Why Field Service Managers Are Talking About Virtual and Augmented Reality

May 25, 2016 • FeaturesAugmented RealityCoresystemsFuture of FIeld Service

Both virtual reality and augmented reality could have an important place to play in the future of field service writes Manuel Grenacher, CEO of Coresystems...

At this year’s Mobile World Congress, the world’s largest mobile device conference and show, virtual reality and augmented reality were everywhere.

Aside from a photo of Mark Zuckerberg walking amidst a sea of oblivious audience members strapped into VR headsets, companies like Samsung, LG, and HTC were all keen to show off their latest VR gear.

Virtual reality isn’t just for video games. There’s been growing interest in the field service industry on how companies might take advantage of it.

Virtual vs. Augmented Reality

First, however, it’s important to step back and clarify the distinction between virtual reality (VR) and augmented reality (AR).

As their names suggest, virtual reality immerses the user in a completely virtual environment, while augmented reality keeps users in their existing world and simply enhances it.

Deloitte Consulting expects to see VR technologies rapidly adopted by enterprises in the next 18-22 months. And the company specifically cited field service as an industry that stands to benefit from them.

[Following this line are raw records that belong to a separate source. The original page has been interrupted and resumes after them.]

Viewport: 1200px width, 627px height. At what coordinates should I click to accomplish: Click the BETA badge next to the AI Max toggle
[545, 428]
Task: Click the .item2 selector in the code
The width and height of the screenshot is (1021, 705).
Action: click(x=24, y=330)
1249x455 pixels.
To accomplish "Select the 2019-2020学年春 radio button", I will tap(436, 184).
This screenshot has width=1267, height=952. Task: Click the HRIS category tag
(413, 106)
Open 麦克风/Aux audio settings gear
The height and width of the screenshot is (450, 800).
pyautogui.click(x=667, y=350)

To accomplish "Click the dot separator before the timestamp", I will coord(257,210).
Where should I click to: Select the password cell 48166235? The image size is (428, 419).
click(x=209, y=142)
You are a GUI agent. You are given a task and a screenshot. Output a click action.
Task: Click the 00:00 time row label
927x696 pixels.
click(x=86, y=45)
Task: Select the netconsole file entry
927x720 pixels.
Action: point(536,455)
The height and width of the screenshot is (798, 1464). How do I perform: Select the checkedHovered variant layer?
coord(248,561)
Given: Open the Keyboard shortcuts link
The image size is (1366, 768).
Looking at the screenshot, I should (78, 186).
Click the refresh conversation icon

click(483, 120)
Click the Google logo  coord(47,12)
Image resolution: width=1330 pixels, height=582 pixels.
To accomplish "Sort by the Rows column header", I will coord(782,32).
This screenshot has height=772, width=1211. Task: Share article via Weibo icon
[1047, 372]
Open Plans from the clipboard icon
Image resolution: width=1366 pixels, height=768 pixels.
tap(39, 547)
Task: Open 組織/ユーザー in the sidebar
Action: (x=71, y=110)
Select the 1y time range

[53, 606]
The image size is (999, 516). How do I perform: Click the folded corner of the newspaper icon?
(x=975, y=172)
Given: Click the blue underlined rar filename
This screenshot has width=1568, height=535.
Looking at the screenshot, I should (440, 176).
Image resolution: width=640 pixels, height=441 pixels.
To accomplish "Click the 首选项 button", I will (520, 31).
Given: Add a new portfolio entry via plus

ABI Research makes the case for AR, noting that while virtual reality tends to grab the headlines, AR has one foot that remains in the “real world” and will allow more practical enterprise applications.

The research firm sees 2016 as a turning point for AR smart glasses, predicting that 21 million units of AR smart glasses will be shipped in 2020, with sales expected to reach $100 billion.

Both technologies could have serious benefits for the industry by improving the two key metrics that are important to all field service managers: first time fix rates and average repair time.

They can also benefit staff training and skills shortages.

The Case for VR and AR in Field Service

Field service engineers, wearing a special headset, for example, could be dispatched to a job where they could see the instructions or information about the product directly overlaid on it.

There would be no fumbling for a laptop or tablet; the information they need would be accessible with a flick of their head.

"With such detailed information available, this could even mean that field service companies could dispatch less skilled technicians into the field, while the more experienced engineers could stay at the main headquarters supervising and troubleshooting more difficult issues"

With such detailed information available, this could even mean that field service companies could dispatch less skilled technicians into the field, while the more experienced engineers could stay at the main headquarters supervising and troubleshooting more difficult issues.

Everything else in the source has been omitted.